So generally - from what you show - a hash of arrays seems reasonable where the hash key represents the first 3 digits and the array the rest.

[reply]

the web based part is actually in PHP

you should benchmark if storable is really your bottleneck, starting a non persistent perl-process takes some time ...

[reply]

The retrieval of the hash takes 12 seconds (out of less than 20 secs overall) so if I can take that number down a bit, I'm happy

[reply]

try measuring the memory consumption ...

[reply]

I also tried to store the data in a DB, but the program then requires many DB calls which takes too much time.

Long term it sounds like a "real" DB is the way to go. I've been experimenting with MySQL and the performance (when you are careful and get the tables optimized for your app) is fantastic. I don't understand the type of queries that you are making to this huge hash structure - there must be a lot of queries for the app to take 8 seconds past the 12 seconds to load the hash. A "flat" and appropriately indexed SQL DB can be rocket fast - the idea is to push the logic to collect the data for query X into the DB (i.e. get a result set, not data that you collect into a result from multiple queries.)

Books that I would recommend are:
Learning SQL by Alan Beaulieu
MySQL in a Nutshell by Russell Dyer (also has description of Perl DBI and PHP I/F)

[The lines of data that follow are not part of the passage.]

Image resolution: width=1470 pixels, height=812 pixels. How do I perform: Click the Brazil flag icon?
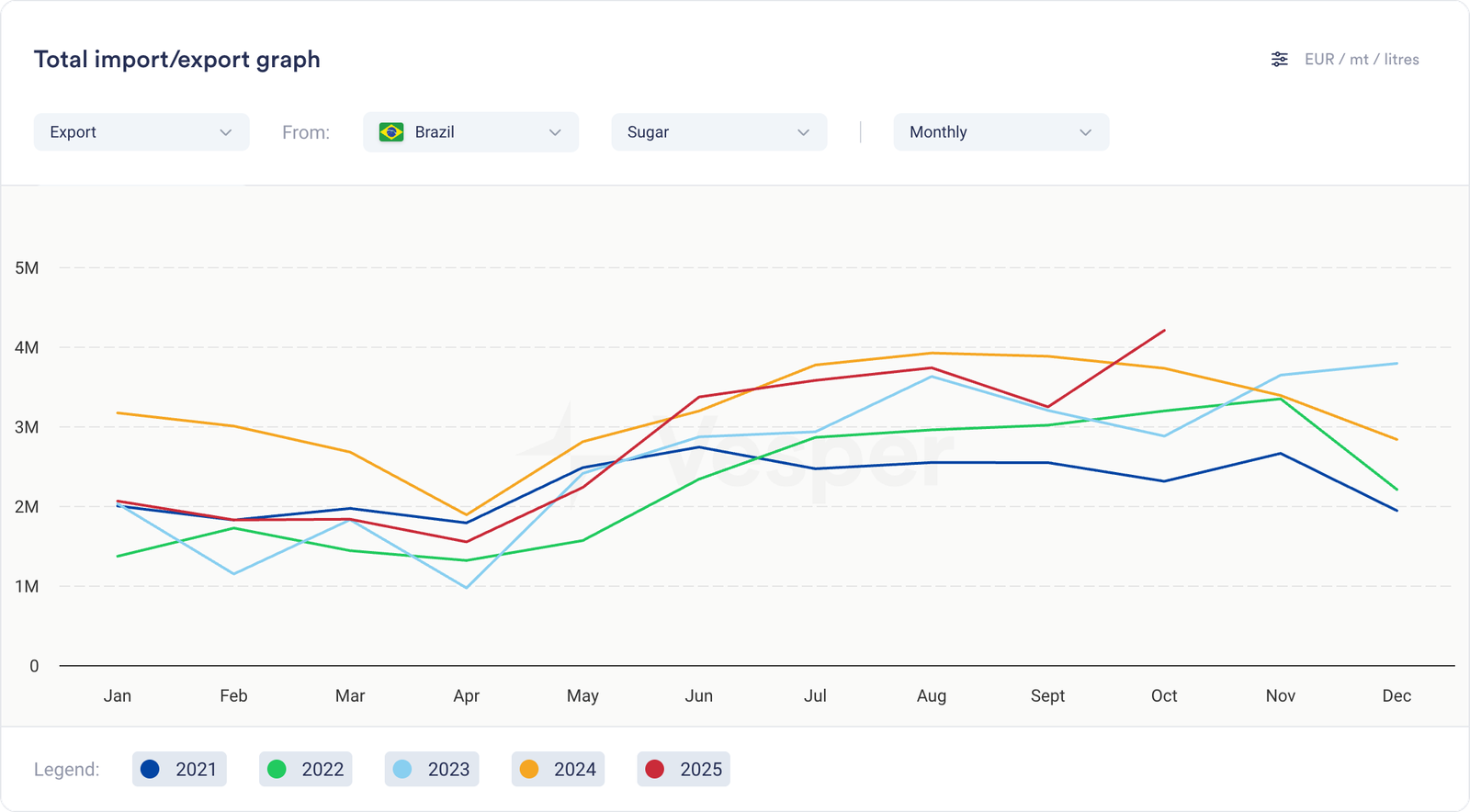pyautogui.click(x=391, y=132)
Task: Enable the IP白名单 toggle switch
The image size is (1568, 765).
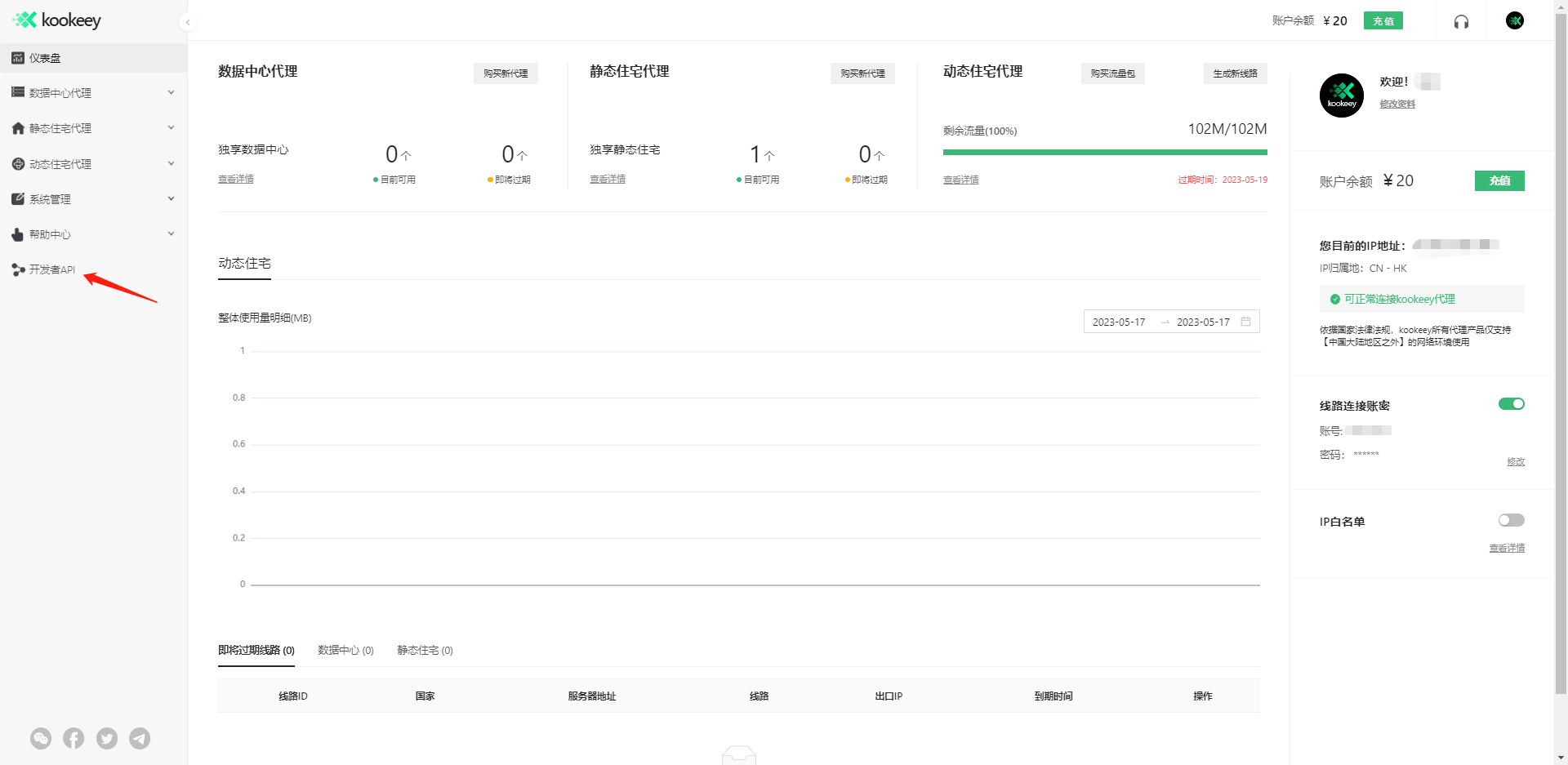Action: [x=1511, y=520]
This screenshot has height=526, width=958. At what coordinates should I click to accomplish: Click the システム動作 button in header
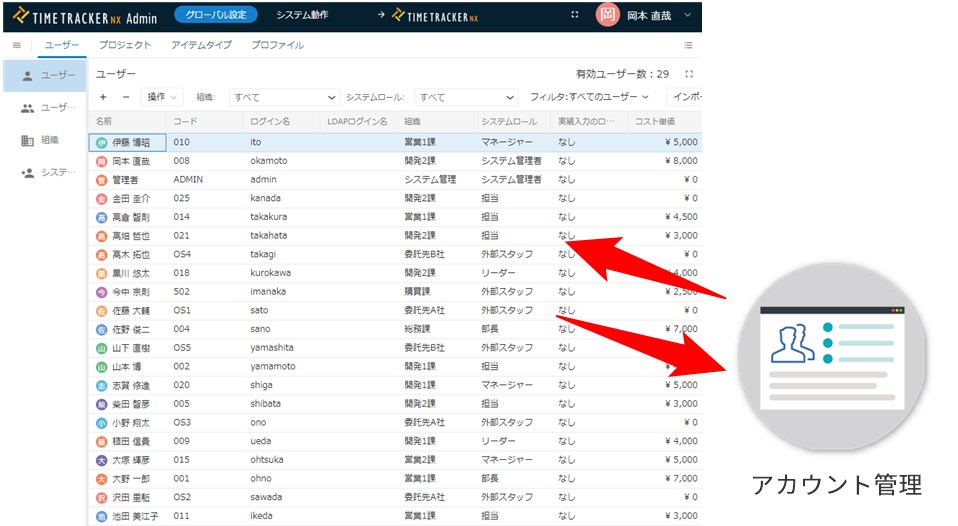tap(301, 15)
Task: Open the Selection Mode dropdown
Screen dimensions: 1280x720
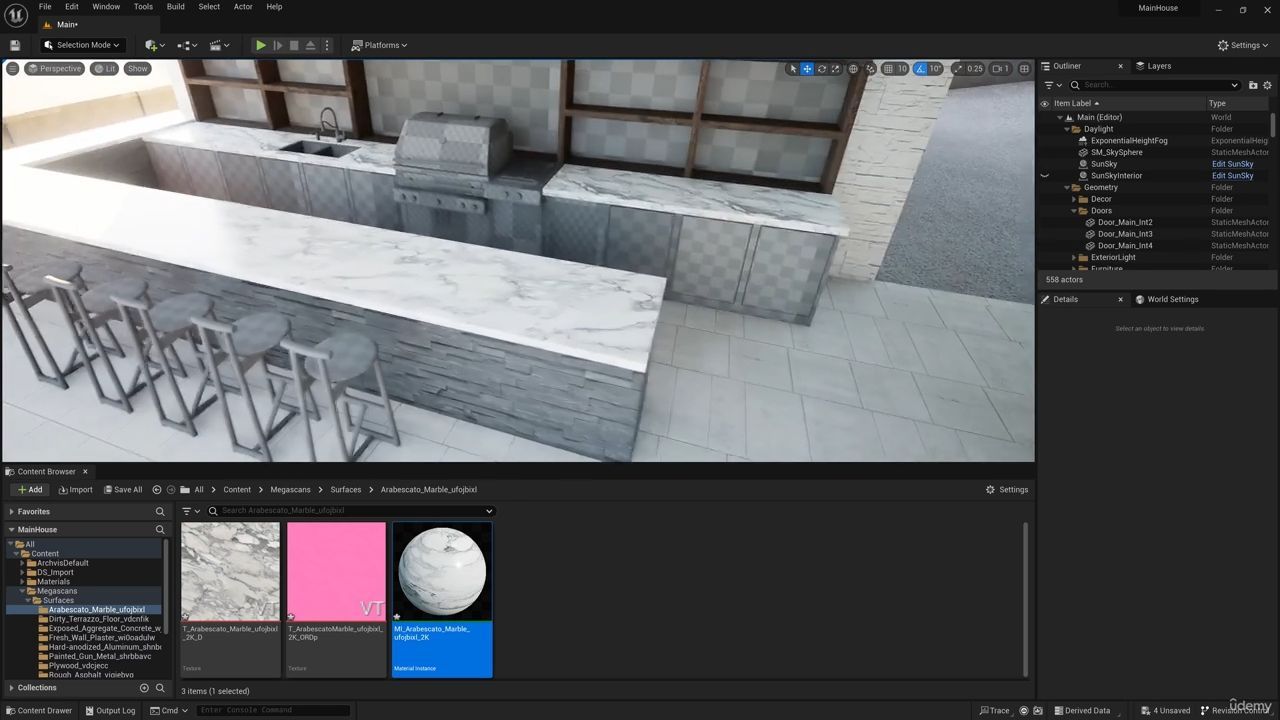Action: coord(83,45)
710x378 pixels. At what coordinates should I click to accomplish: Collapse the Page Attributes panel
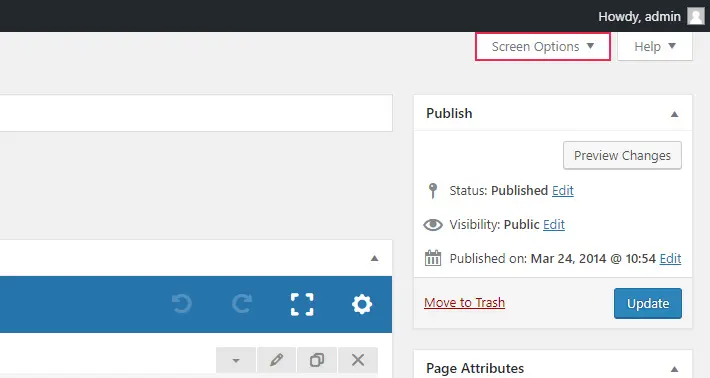(674, 369)
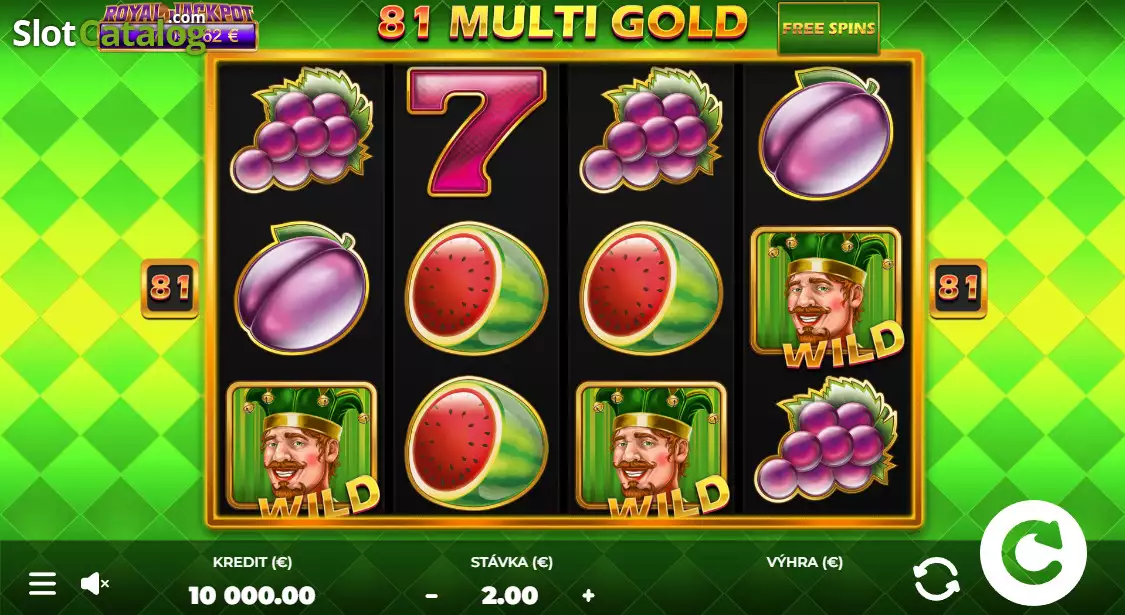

Your hash tables are huge. As a possible intermediate step, you could make a Perl server that is initialized with these huge hash tables. Have clients connect to it and ask questions that translate very directly into hash table queries. That would save the 12 seconds of loading the hash tables. You don't mention how many clients could be connected to such an app, but it could be that a single process, and processing a queue one request at a time would be just fine - doing better than 12 seconds ought to be easy. Other solutions fastCGI or modPerl are good, but I worry about running your machine out of memory and disk thrashing.

Could you give an example of the type of query that you are running against this hash table structure?

[reply]